Ainsi, les coûts d'acquisition ou de production de stocks de fourrage destiné à être consommé par les animaux de l'exploitation (comme dans la DPA) ainsi que les coûts d'acquisition ou de production de stocks de produits ou d'animaux à rotation lente (dépense non réintégrée dans la DPI) sont assimilés à de l'épargne monétaire. La condition d'inscription d'une épargne sur le compte courant dédié est réputée satisfaite pour ces coûts.

Si le projet de loi initial plafonnait la prise en compte de ces coûts à 50 % du montant total épargné, un amendement adopté en séance publique a supprimé ce plafond. L'éleveur pourra donc, s'il respecte les conditions évoquées, réaliser une DEP sans constituer aucune épargne monétaire.
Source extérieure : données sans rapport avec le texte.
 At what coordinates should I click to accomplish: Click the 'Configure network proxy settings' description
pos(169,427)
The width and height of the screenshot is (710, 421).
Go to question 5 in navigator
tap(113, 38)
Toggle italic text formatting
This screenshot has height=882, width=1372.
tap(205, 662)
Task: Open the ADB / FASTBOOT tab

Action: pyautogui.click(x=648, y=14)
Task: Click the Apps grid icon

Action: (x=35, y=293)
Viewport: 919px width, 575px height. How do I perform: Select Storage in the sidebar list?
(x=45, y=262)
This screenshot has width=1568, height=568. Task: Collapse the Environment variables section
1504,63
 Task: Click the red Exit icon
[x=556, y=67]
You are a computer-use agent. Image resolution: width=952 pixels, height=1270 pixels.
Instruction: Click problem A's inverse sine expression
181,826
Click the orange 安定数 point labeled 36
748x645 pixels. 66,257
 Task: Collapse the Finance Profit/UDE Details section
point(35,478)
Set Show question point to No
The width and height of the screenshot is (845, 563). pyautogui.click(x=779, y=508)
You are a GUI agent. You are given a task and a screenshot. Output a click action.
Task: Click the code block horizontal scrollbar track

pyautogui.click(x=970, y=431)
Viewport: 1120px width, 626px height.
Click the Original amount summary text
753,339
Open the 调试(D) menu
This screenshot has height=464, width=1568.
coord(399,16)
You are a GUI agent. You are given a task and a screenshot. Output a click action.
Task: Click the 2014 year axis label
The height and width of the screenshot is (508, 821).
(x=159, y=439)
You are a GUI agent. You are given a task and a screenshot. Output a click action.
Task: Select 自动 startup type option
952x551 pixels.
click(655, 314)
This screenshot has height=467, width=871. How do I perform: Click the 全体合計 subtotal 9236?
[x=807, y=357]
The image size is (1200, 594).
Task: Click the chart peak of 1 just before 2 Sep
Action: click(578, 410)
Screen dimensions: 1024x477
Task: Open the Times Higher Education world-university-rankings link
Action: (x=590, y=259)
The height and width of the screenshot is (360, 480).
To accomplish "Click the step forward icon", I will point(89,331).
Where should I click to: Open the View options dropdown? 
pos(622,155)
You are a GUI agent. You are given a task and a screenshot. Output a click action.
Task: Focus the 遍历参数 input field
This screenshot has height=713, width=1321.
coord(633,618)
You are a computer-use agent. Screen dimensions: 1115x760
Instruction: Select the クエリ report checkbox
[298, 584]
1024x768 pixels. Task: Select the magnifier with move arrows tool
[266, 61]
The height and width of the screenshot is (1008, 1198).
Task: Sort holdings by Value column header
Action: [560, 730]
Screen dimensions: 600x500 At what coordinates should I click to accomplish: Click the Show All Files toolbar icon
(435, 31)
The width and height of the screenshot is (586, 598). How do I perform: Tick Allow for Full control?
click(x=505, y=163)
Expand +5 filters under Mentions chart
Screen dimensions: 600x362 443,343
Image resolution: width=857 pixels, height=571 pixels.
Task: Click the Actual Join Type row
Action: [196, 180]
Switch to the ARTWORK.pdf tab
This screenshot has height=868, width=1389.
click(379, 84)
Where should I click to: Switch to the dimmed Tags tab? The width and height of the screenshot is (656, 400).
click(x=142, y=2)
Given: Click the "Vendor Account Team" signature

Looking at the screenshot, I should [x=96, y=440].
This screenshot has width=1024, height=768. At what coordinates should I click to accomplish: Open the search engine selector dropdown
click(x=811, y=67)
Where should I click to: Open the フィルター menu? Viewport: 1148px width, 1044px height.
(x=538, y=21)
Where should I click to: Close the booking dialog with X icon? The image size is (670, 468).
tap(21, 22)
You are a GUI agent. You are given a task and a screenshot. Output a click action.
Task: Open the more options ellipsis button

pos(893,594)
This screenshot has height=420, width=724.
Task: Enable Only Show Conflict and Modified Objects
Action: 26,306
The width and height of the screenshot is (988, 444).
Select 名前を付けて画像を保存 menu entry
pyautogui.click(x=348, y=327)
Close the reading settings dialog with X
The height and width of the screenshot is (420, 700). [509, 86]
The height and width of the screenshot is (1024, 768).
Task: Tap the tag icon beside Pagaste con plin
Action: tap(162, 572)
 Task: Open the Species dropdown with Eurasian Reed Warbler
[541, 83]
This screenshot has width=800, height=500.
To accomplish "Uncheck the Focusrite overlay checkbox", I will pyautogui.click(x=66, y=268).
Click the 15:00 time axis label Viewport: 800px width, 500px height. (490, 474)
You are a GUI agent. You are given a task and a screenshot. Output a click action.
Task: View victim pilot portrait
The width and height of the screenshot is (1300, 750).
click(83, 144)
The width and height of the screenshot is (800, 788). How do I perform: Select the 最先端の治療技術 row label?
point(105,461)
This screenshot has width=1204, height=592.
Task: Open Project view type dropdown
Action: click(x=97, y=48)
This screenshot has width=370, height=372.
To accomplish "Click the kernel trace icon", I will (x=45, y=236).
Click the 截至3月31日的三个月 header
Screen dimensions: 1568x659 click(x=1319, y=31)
c) Un allongement des délais de réintégration de la déduction

Les sommes déduites pourront même être utilisées sur une période plus longue que les DPI et la DPA puisque les dix exercices suivant l'année de la déduction seront éligibles .

Si la déduction n'a pas été utilisée au terme des dix ans, elle doit être réintégrée lors du dixième exercice sans majoration reposant sur l'intérêt légal.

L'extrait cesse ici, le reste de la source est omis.